I agree with you but I do wish for something that can improve on rest in ways GraphQL at least purports to.

Query chaining/batching and specifying a sub-selection of response data seem like solid features.

The graph schema seems to make good on some of the HATEOS promises.

I like the idea of GraphQL but the downsides have me worried.

jblwps · 5 years ago

Graphiti always seemed like a cool project in this vein.

https://www.graphiti.dev/guides/

tomnipotent · 5 years ago

> but the downsides

What do you consider the downsides?

rojobuffalo · 5 years ago

GraphQL was developed by Facebook to be used in conjunction with their frontend GraphQL client library called Relay. Most people opt Apollo + Redux because they were more active early on in releasing open source, and people argue it is an easier learning curve. IMO Relay is a huge win for the frontend to deal with data dependencies; and is a much better design than Apollo + Redux.

GraphQL formalizes the contract between front and back end in a very readable and maintainable way, so they can evolve in parallel and reconcile changes in a predictable, structured place (the GraphQL schema and resolvers). And it allows the frontend, with Relay, to deal with data dependencies in a very elegant and performant way.

eveningcoffee · 5 years ago

It is attractive for a front end dev who does not have control over the backend endpoints i.e. public API like Facebook.

It clearly looks questionable adaption for a single organization.

searchableguy · 5 years ago

That is upto the graphql framework and the consumers of them. Graphql is just a query language.

You need to have data loader (batching) on the backend to avoid n+1 queries and some other similar stuff with cache to improve the performance.

You also have cache and batching on the frontend usually. Apollo client (most popular graphql client in js) uses a normalized caching strategy (overkill and a pain).

For rate/abuse limiting, graphql requires a completely different approach. It's either point based on the numbers of nodes or edges you request so you can calculate the burden of the query before you execute it or deep introspection to avoid crashing your database. Query white listing is another option.

There are few other pain points you need to implement when you scale up. So yeah defo not needed if it's only a small project.

kabes · 5 years ago

"You have to calculate the burden of the query before you execute it so you don't end up crashing your database."

This sounds like disaster waiting to happen.

cnorthwood · 5 years ago

I don't see GraphQL as an ORM type solution, I see it more like a replacement for REST.

AsyncAwait · 5 years ago

What would be the advantage of GraphQL over gRPC in a REST replacement scenario?

Doxin · 5 years ago

Honestly graphql is a fairly small step up from REST if you squint at it hard enough. You could get pretty much 90% of the effect of graphql with a REST framework and a couple of conventions:

- Have the client specify which fields to return, and return only those fields

- Use the above to allow for expanding nested objects when needed

- Specify an API schema somehow.

All GraphQL does is formalize these things into a specification. In my experience the conditional field inclusion is one of the most powerful features. I can simply create a query which contains all of the fields without paying for a performance penalty unless the client actually fetches all those fields simultaneously.

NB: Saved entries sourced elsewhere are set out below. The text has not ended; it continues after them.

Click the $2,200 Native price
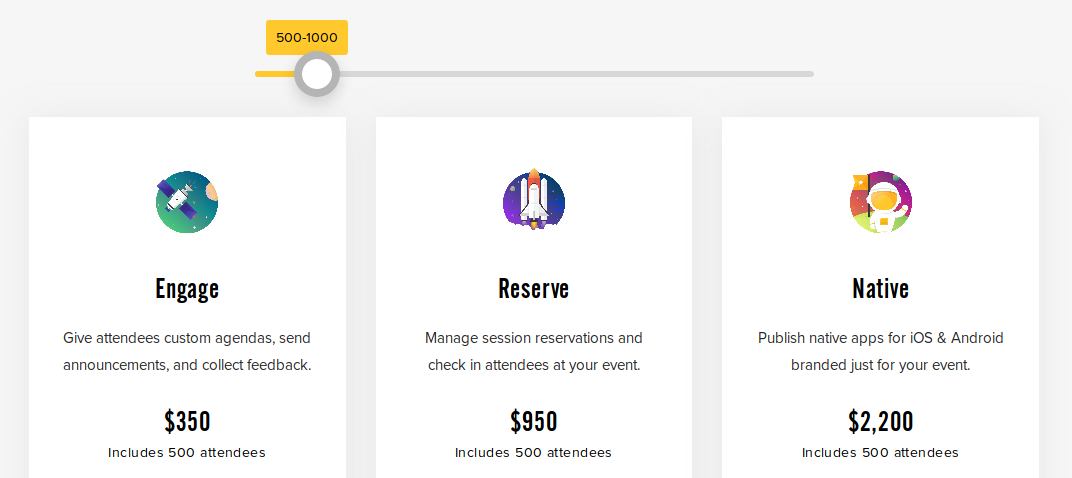The height and width of the screenshot is (478, 1072). (881, 421)
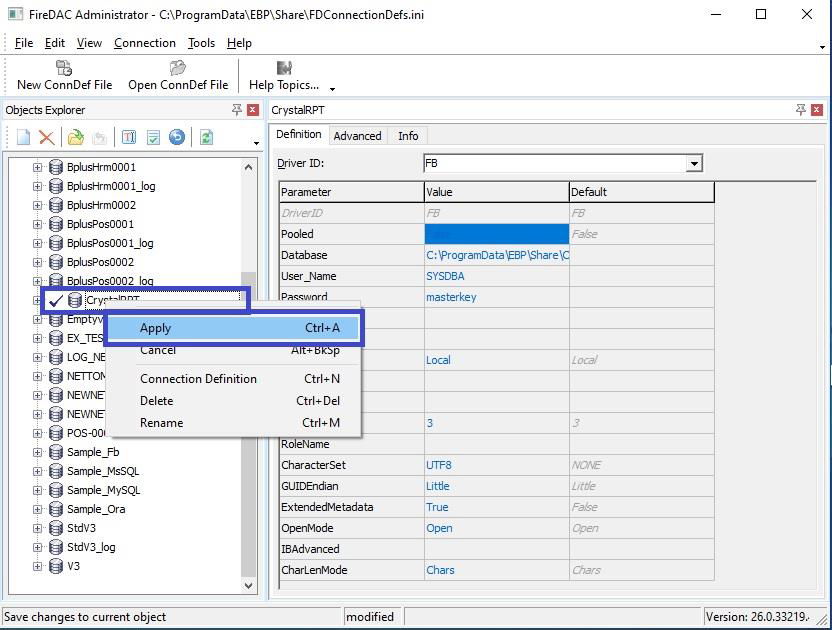Click the blank page new object icon

(24, 138)
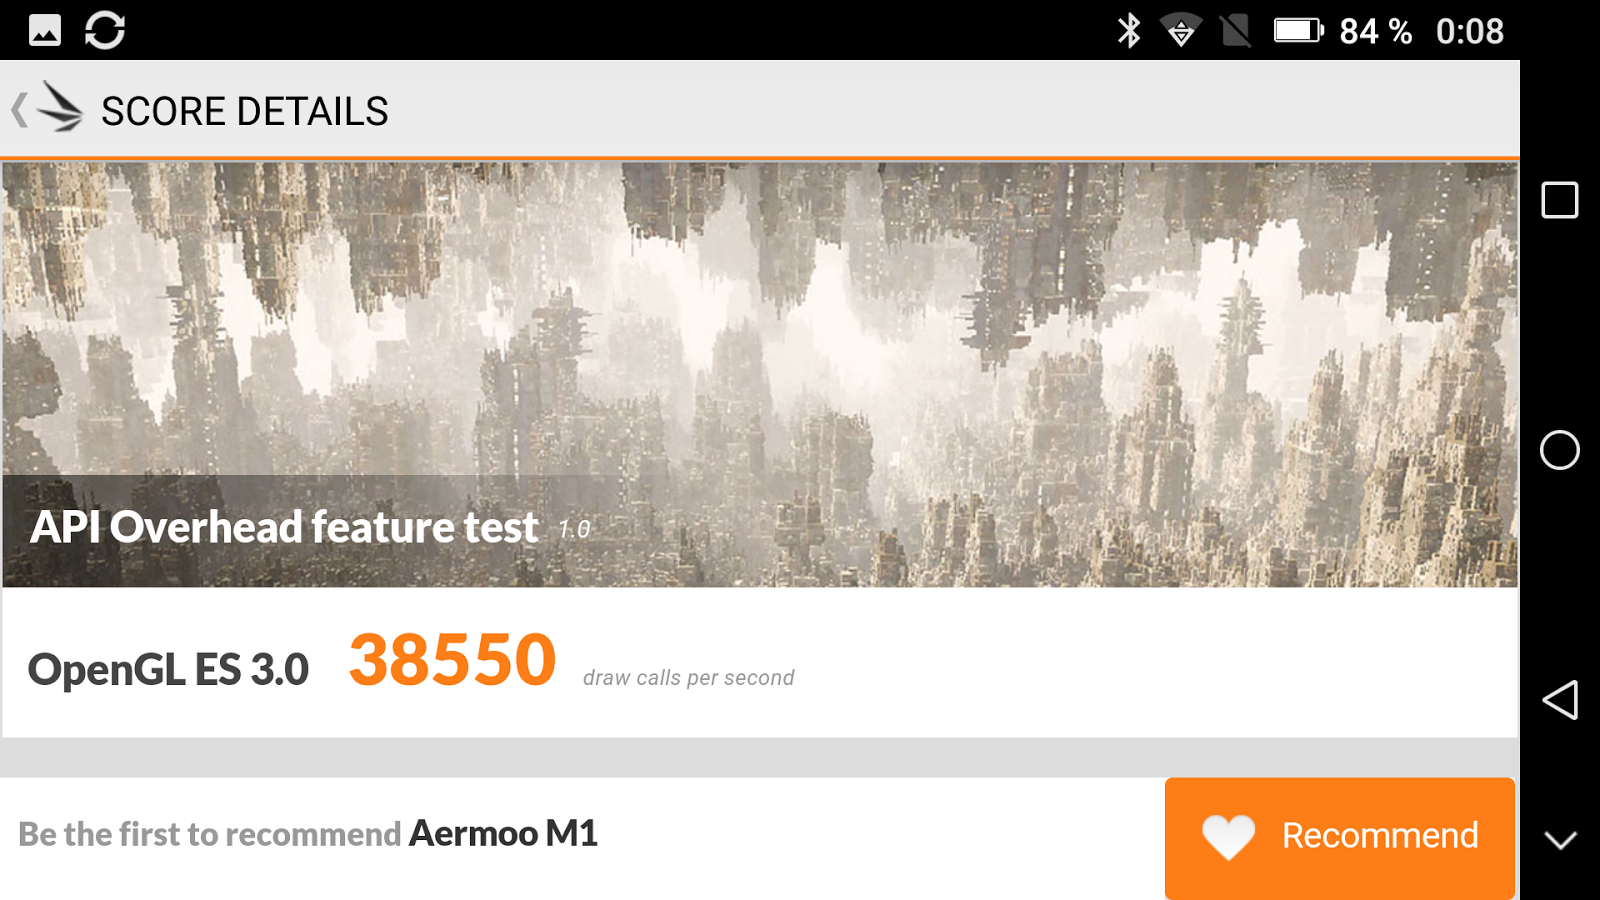Tap the SCORE DETAILS title
This screenshot has height=900, width=1600.
pos(245,111)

GraphQL queries tend to map rather neatly on ORM queries. Of course you run into the same sort of nonsense you get with ORMS, such as the n+1 one problem and whatnot. The same sort of tools for fixing those issues are available since your graphql query is just going to call the ORM in any case, with one large addition. Introspecting graphql queries is much easier than ORM or SQL queries. I can avoid n+1 problems by seeing if the query is going to look up a nested object and prefetch it. With an ORM I've yet to see one which allows you to do that.

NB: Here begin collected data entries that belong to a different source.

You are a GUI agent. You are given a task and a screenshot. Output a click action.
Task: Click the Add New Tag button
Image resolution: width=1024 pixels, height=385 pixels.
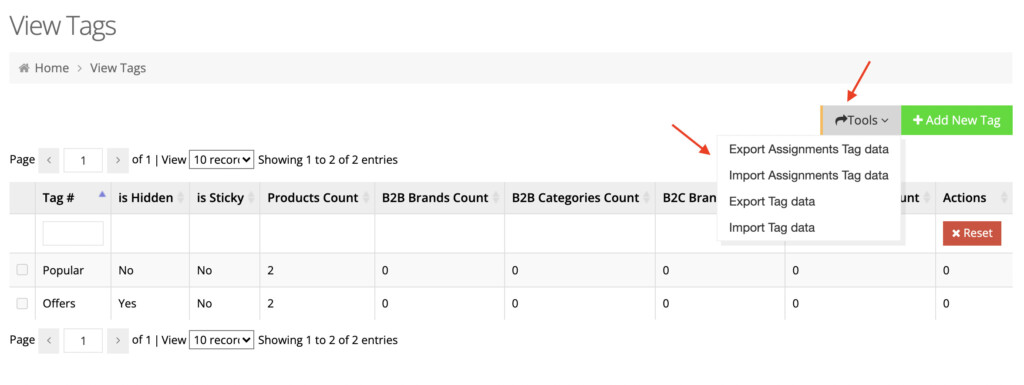957,120
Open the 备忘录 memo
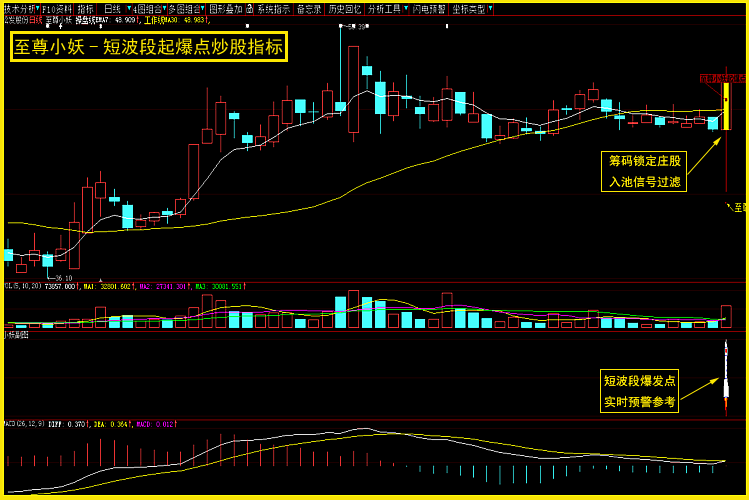This screenshot has height=500, width=749. (309, 8)
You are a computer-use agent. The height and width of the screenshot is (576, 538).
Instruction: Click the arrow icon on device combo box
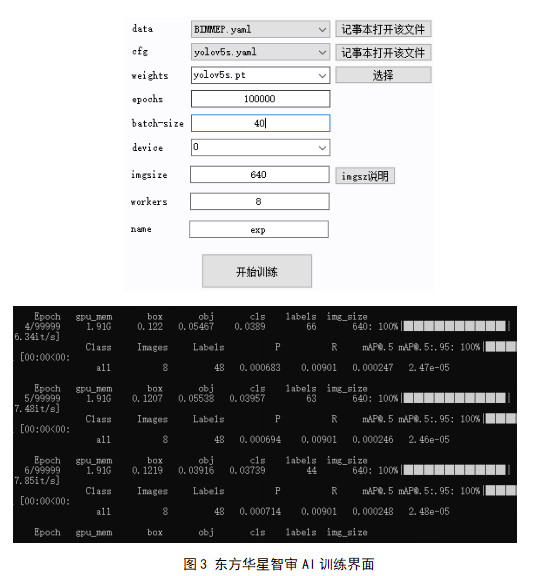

Lastly GraphQL allows you to break up your API very smartly. Just because some object is nested in another doesn't mean they are nested in source code. One object type simply refers to another object type. If an object has some nested objects that needs query optimizing you can stick that optimization in a single place and stop worrying about it. All the objects referring to it will benefit from the optimization without knowing about it.

GraphQL combines all of the above rather smartly by having your entire API declared as (more or less) a single object. That only works because queries only run if you actually ask for the relevant fields to be returned. It's very elegant if you ask me!

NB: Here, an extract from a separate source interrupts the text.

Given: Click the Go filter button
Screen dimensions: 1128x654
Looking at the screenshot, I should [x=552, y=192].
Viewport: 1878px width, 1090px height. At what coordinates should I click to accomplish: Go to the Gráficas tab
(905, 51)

Long story short: yes you run into the same sort of issues optimization wise you get with an ORM, but importantly they don't stack on top the problems your ORM is causing already.

osrec · 5 years ago

I couldn't agree more. While GraphQL does allow you to be explicit about what you want from your backend, I've yet to see an implementation/solution that gives you back your data efficiently. If anything, the boilerplate actually seems to introduce inefficiency, with some especially inefficient joins.

And when you are explicit about how you want to implement joins etc, you pretty much have to hand code the join anyway, so I don't see the point.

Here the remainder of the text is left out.